-- Exercise goal --
Look through the listing and report every line that has "agent" in it.

-- Data to examine --
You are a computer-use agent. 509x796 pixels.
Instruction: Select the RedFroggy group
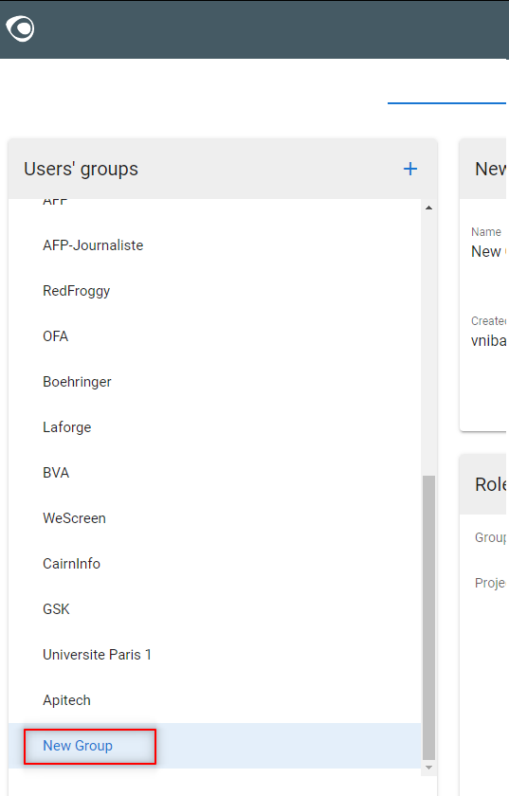(x=214, y=291)
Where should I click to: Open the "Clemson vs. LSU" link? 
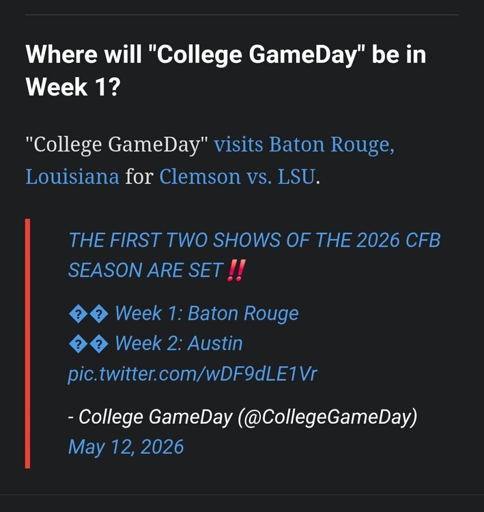pyautogui.click(x=238, y=177)
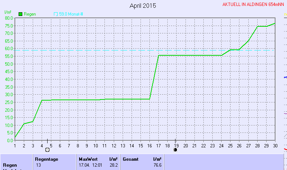This screenshot has height=170, width=287.
Task: Click the MaxWert column header
Action: (88, 159)
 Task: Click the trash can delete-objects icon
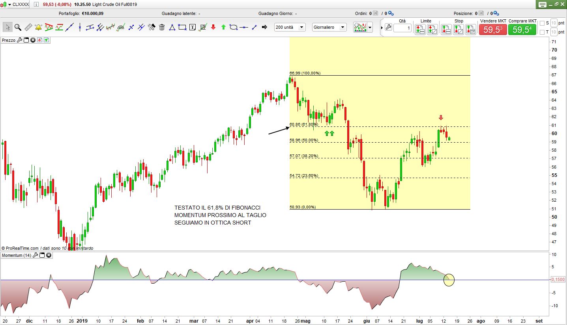pos(162,27)
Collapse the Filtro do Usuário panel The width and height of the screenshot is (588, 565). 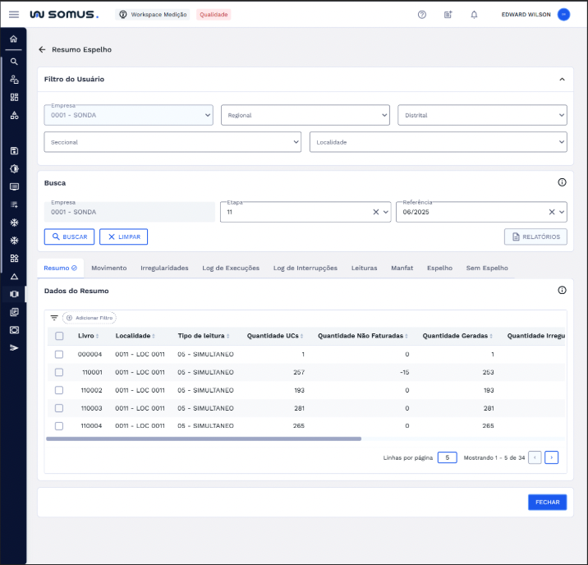pos(562,79)

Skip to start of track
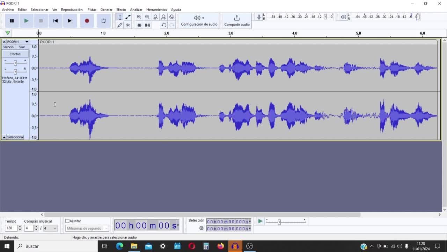point(56,21)
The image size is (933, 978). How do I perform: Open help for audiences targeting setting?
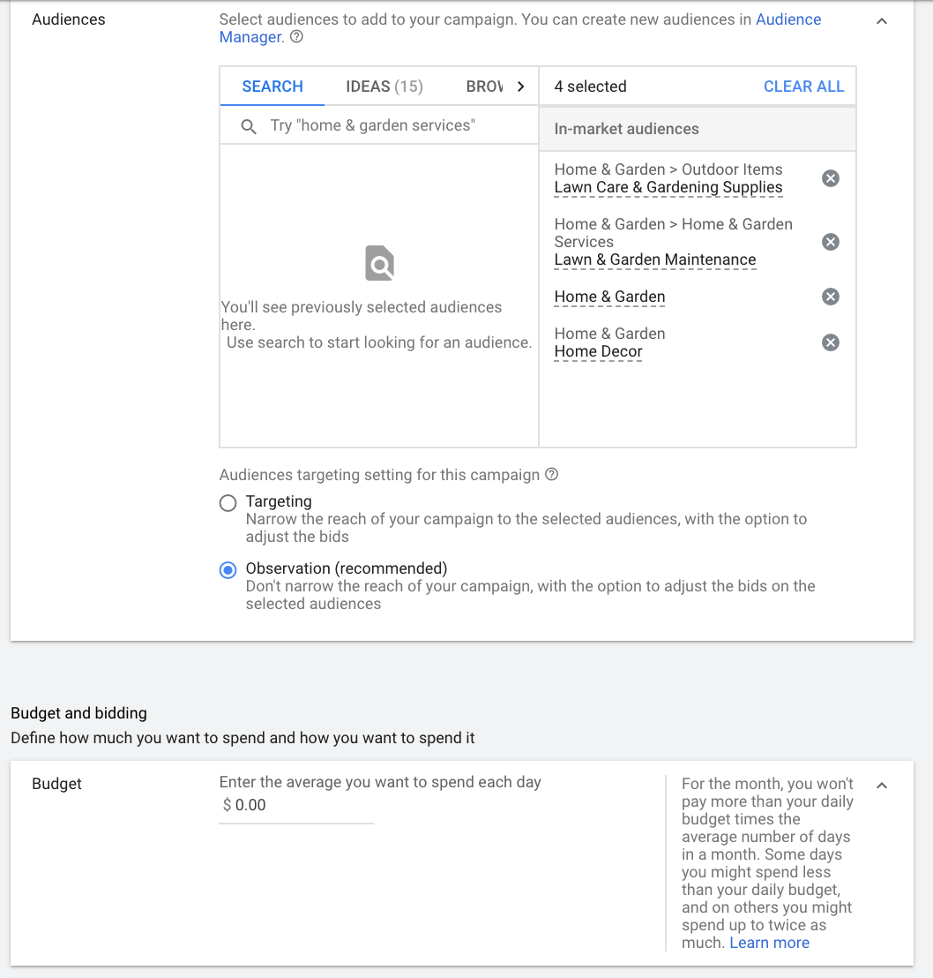[551, 474]
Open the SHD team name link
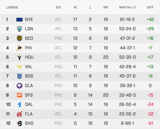The width and height of the screenshot is (160, 129). click(29, 123)
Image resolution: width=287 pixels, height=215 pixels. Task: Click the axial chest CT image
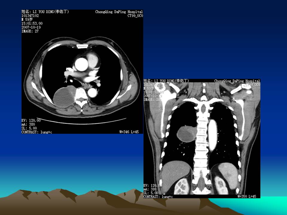pos(82,72)
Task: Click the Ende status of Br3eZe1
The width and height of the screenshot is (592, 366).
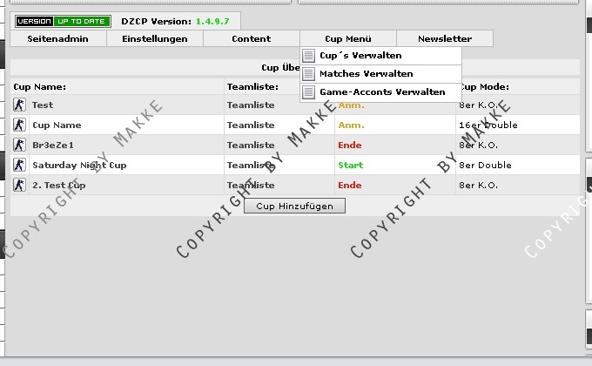Action: point(349,146)
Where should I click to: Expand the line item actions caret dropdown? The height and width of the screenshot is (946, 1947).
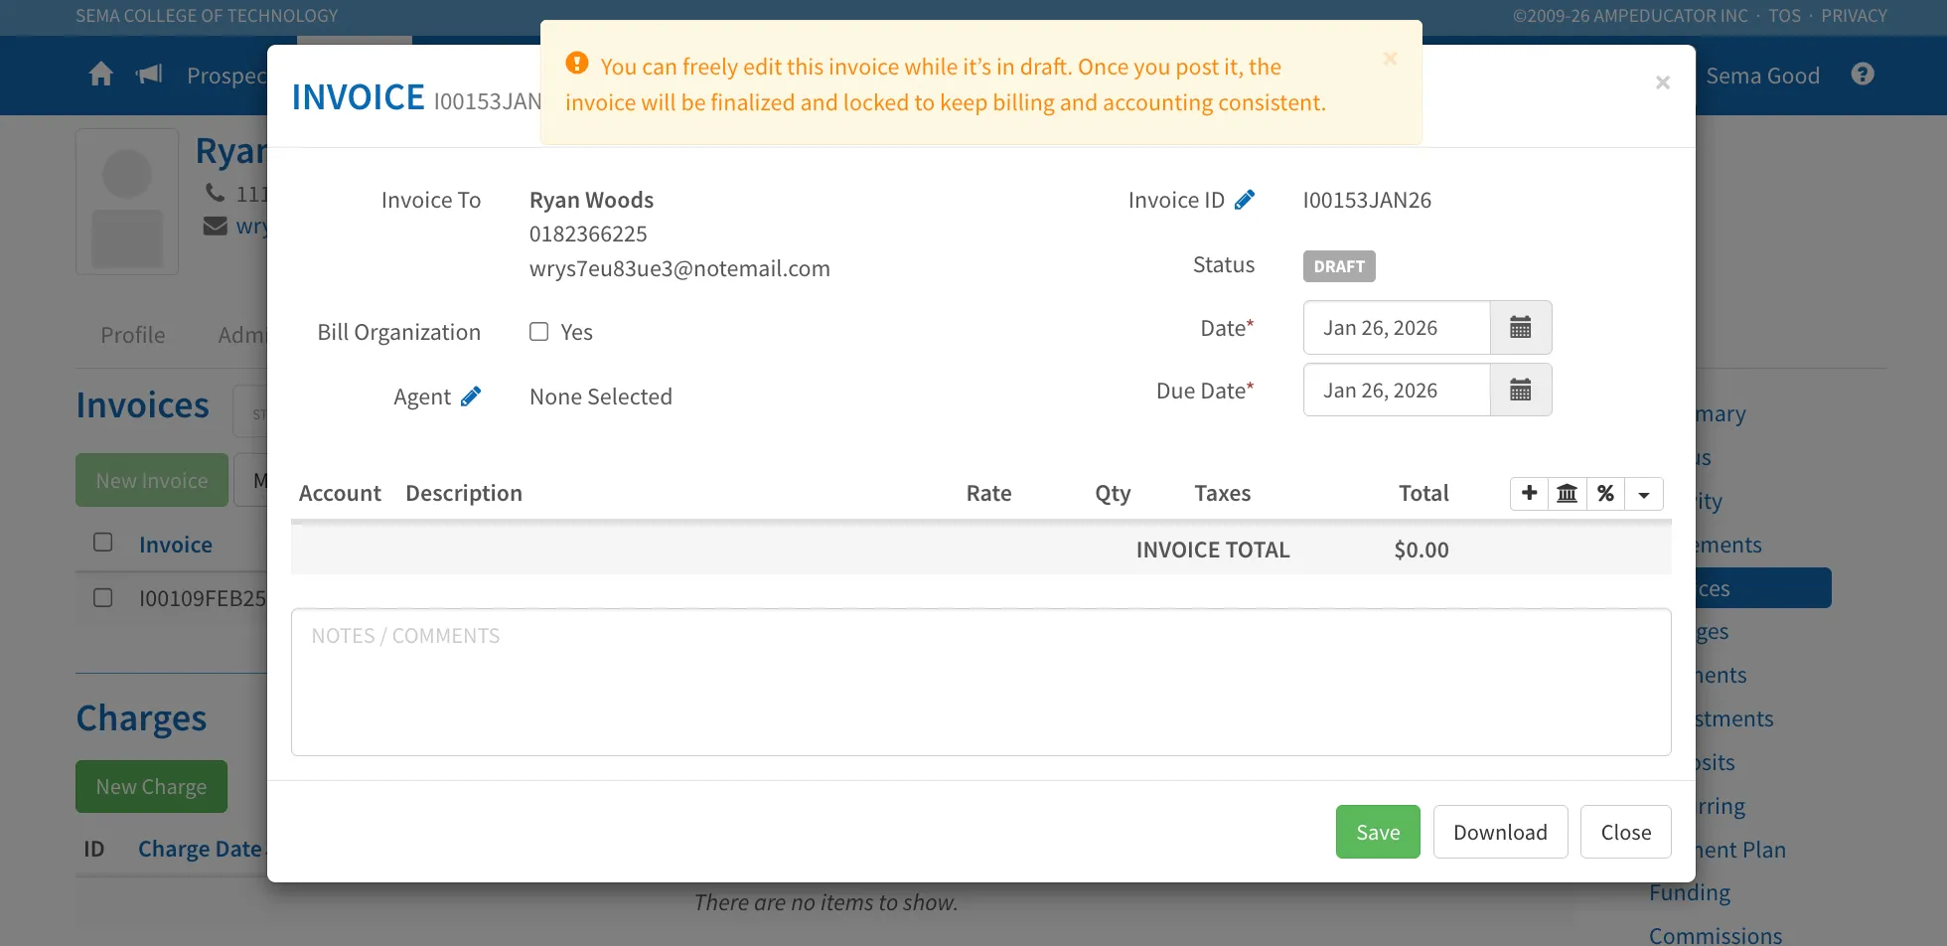1644,493
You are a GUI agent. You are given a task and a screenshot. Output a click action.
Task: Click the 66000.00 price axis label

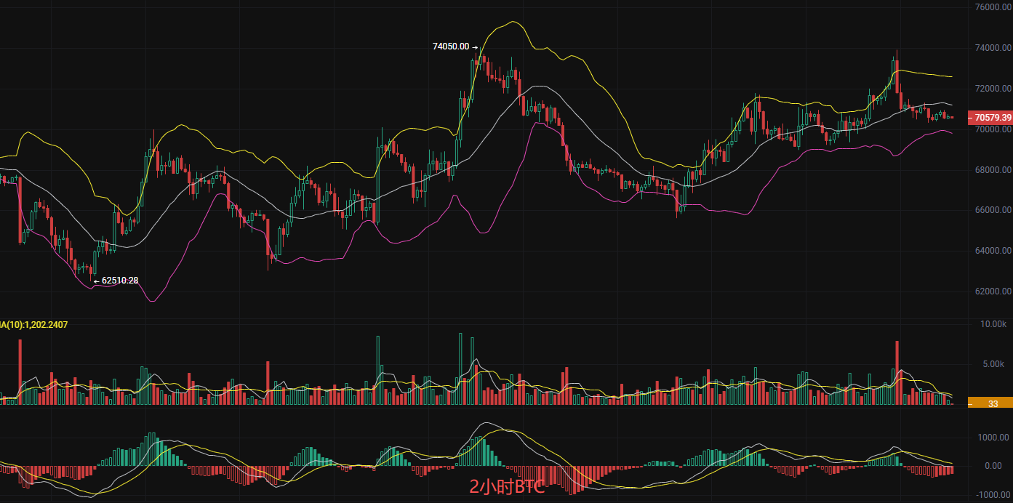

-- Answer space --
You are a computer-use agent. 509x796 pixels.
You are a GUI agent. You are given a task and a screenshot. Output a click action.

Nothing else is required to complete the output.